During an interview set to air Tuesday evening on "Nightline," President Barack Obama told ABC's Jake Tapper that he "understands the frustrations" expressed by Occupy Wall Street protesters and that he "understands their struggles" and is "on their side."
“The most important thing we can do right now is those of us in leadership letting people know that we understand their struggles and we are on their side, and that we want to set up a system in which hard work, responsibility, doing what you’re supposed to do, is rewarded,” Obama said. “And that people who are irresponsible, who are reckless, who don’t feel a sense of obligation to their communities and their companies and their workers that those folks aren’t rewarded.”
Despite having disparaged the Tea Party not too long ago, Obama even compared the current Occupy movement to the Tea Party, stating:
“In some ways, they’re not that different from some of the protests that we saw coming from the Tea Party. Both on the left and the right, I think people feel separated from their government. They feel that their institutions aren’t looking out for them.”
“We’re at a critical moment in this country where if we can regain some of the values that helped build this country that people, I think, long for, when they feel that everybody gets a fair shake but we’re also asking a fair share from everybody, if we can go back to that then I think a lot of that anger, that frustration dissipates,” Obama said.
Of course, Obama hinted that his jobs plan, the American Jobs Act, which would be funded in part by raising taxes on wealthy Americans, is part of making certain individuals pay their "fair share."
Obama acknowledged that widespread popular frustration is directed at him because of the administration’s failure to jumpstart job creation and economic growth.
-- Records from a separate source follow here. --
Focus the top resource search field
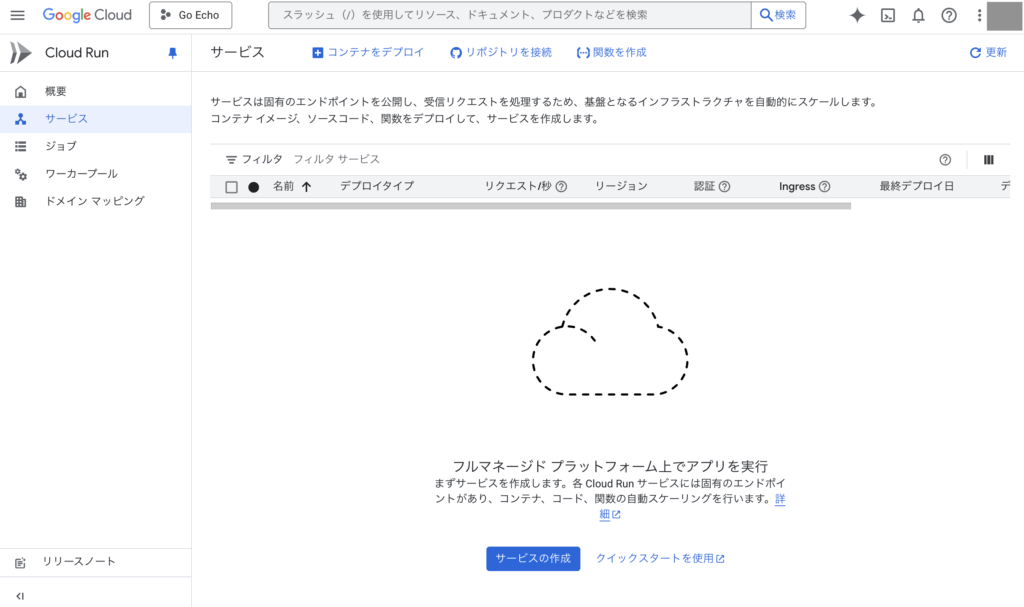This screenshot has width=1024, height=607. pyautogui.click(x=510, y=15)
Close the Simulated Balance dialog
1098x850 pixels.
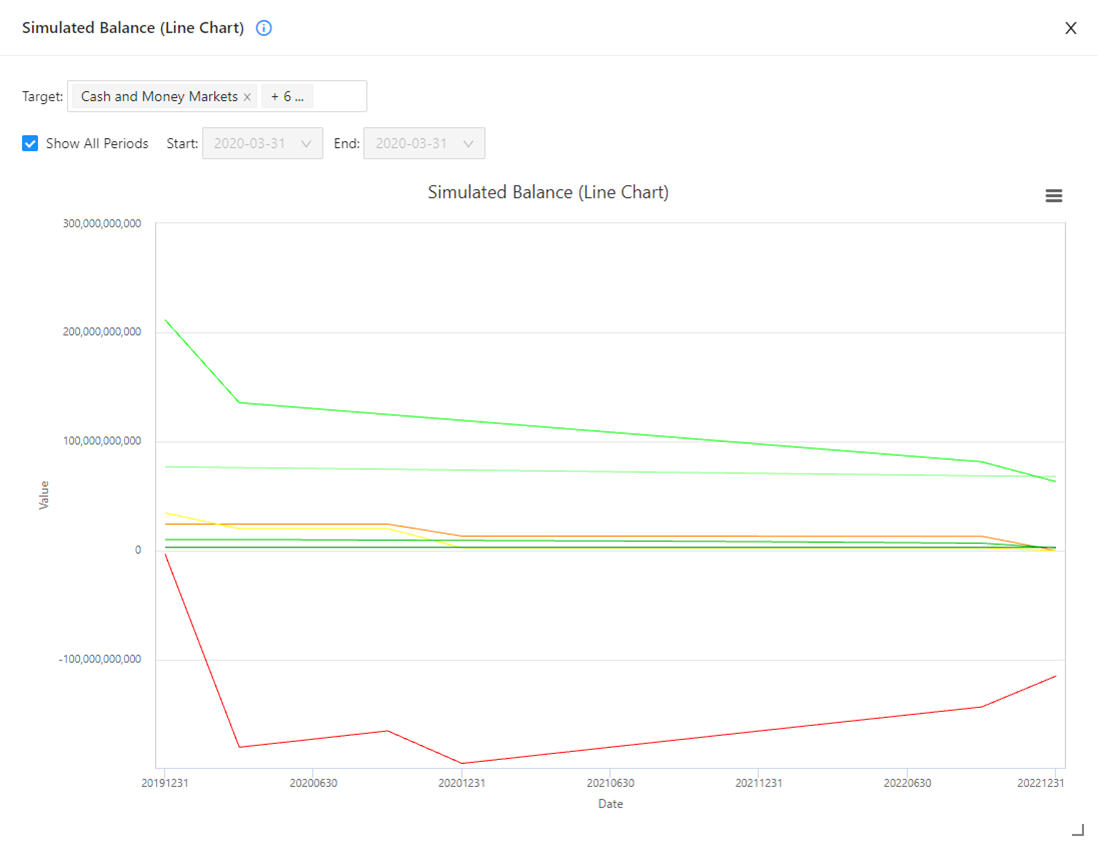pos(1070,28)
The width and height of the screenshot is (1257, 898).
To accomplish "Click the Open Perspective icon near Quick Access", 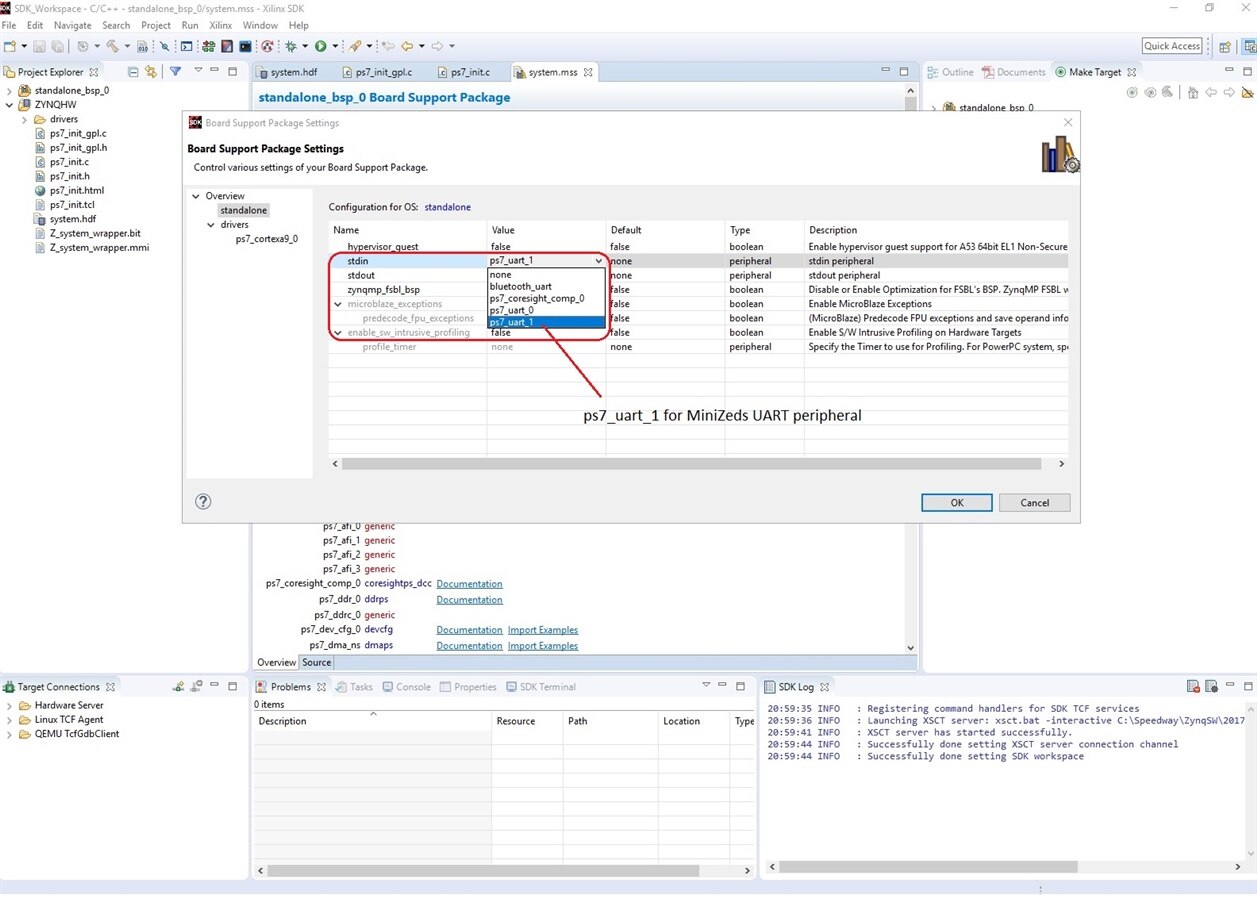I will 1224,46.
But he shrugged off the suggestion that he could have done more from the start, including focusing less on health care legislation.
“You ever wonder that if you had focused entirely, exclusively, not to take away your work on healthcare and Wall Street reform, but if you had just focus on jobs as some people suggest you should have been doing, that maybe it would be different than now?” Tapper asked Obama.
“Probably not,” Obama replied. “Every day, I think about other things we could be doing different and the truth of the matter is, we passed a very big recovery act that we knew was going to take some time to take effect. It made a difference.”
If Obama understands and can show solidarity with the Occupy protesters, and if, as Obama suggests, the Occupy movement is not so different to the Tea Party movement, does the president then suggest he was wrong about the Tea Party and now supports them as well?